(Records for this task Opens)
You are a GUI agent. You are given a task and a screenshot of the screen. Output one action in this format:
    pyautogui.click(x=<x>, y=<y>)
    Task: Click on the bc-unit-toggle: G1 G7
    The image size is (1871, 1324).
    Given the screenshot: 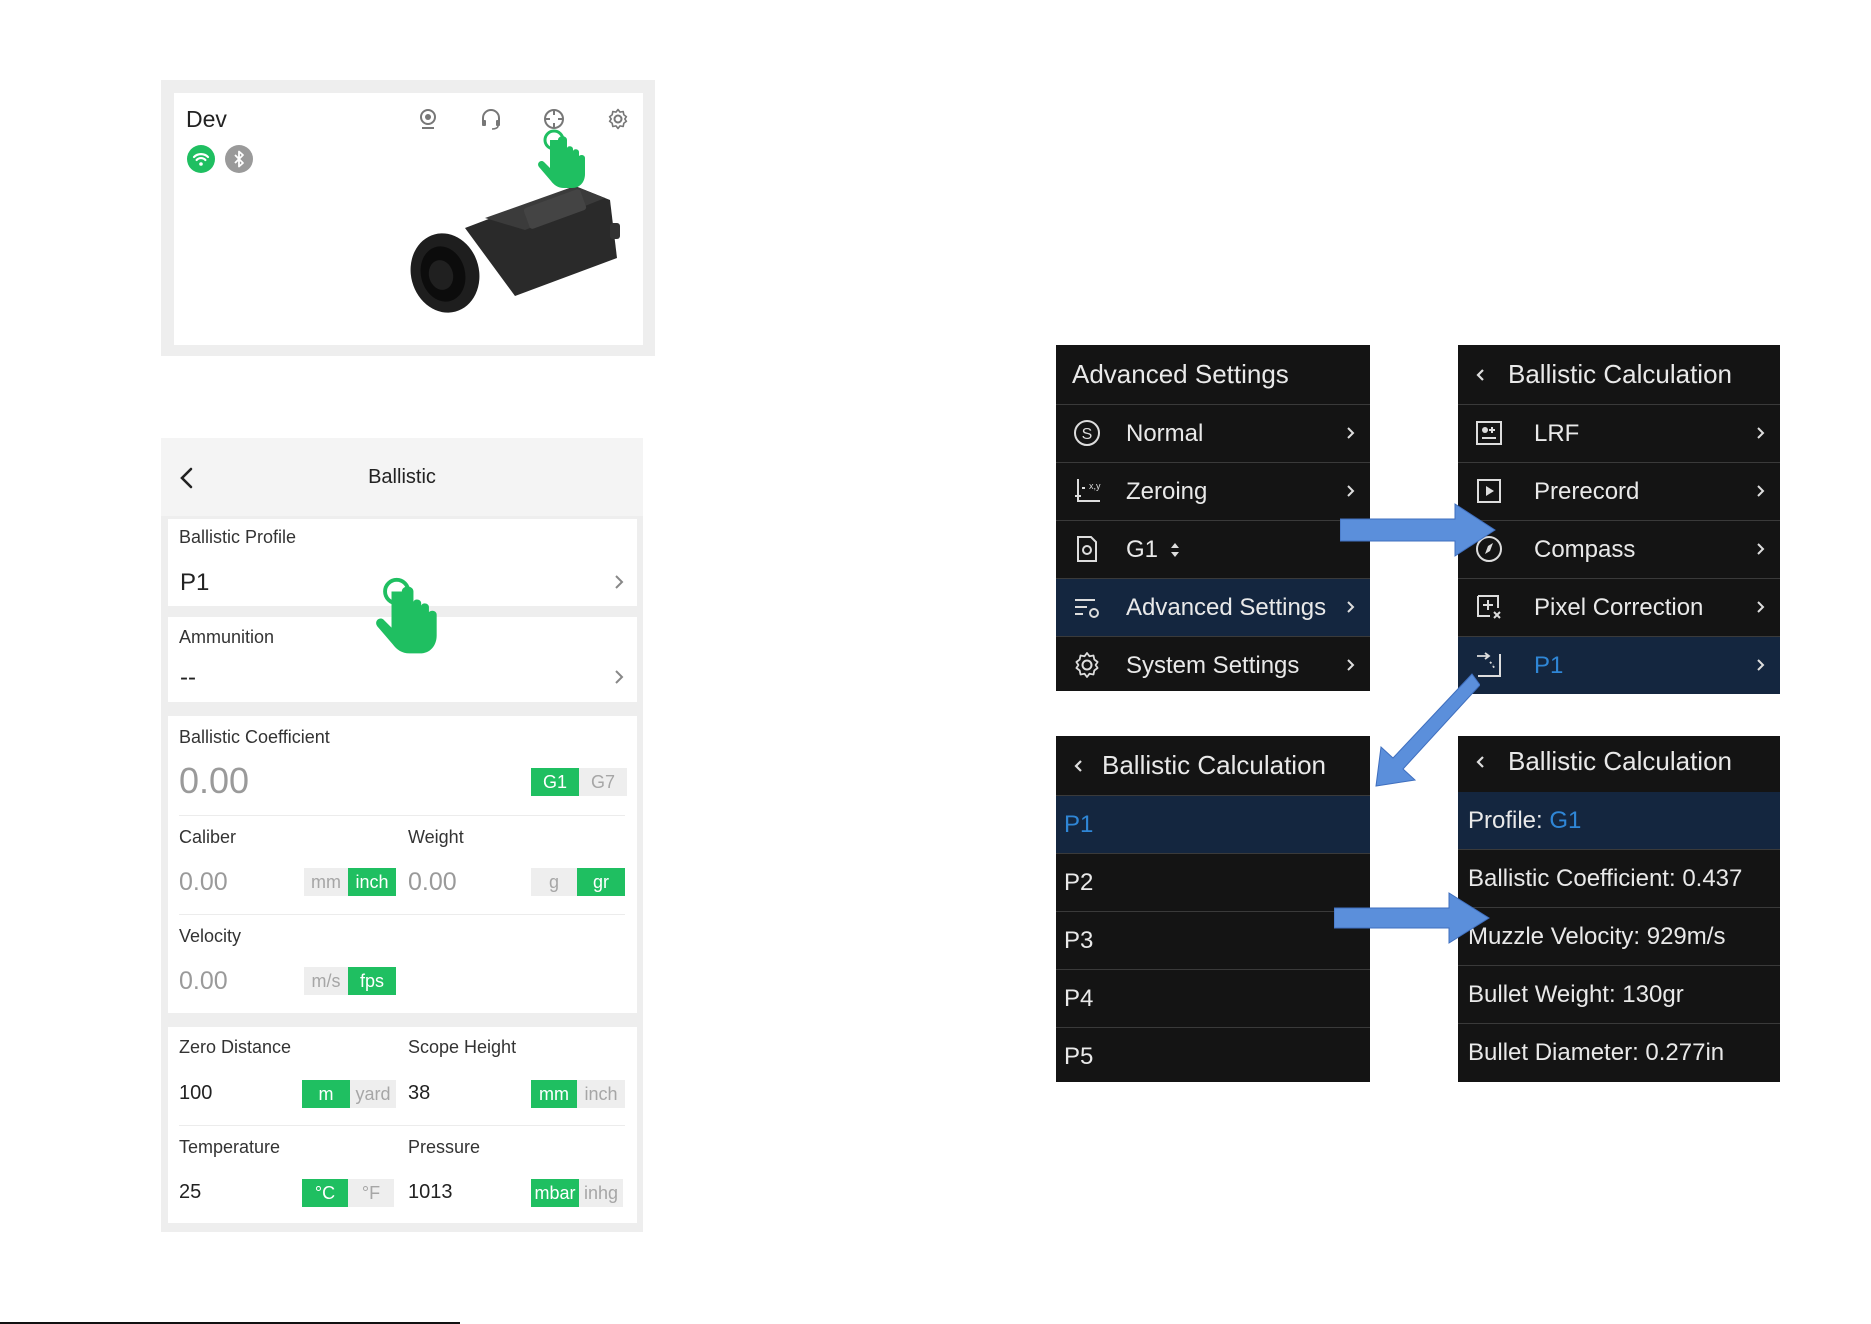 What is the action you would take?
    pyautogui.click(x=579, y=782)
(Records for this task Closes)
Rewrite everything from the start of the data down to the line containing "The image size is (1871, 1324).", switching "GUI agent" to "desktop assistant" and leaving all else unchanged. Give only those lines.

*Final answer*:
You are a desktop assistant. You are given a task and a screenshot of the screen. Output one action in this format:
    pyautogui.click(x=<x>, y=<y>)
    Task: Click on the bc-unit-toggle: G1 G7
    The image size is (1871, 1324).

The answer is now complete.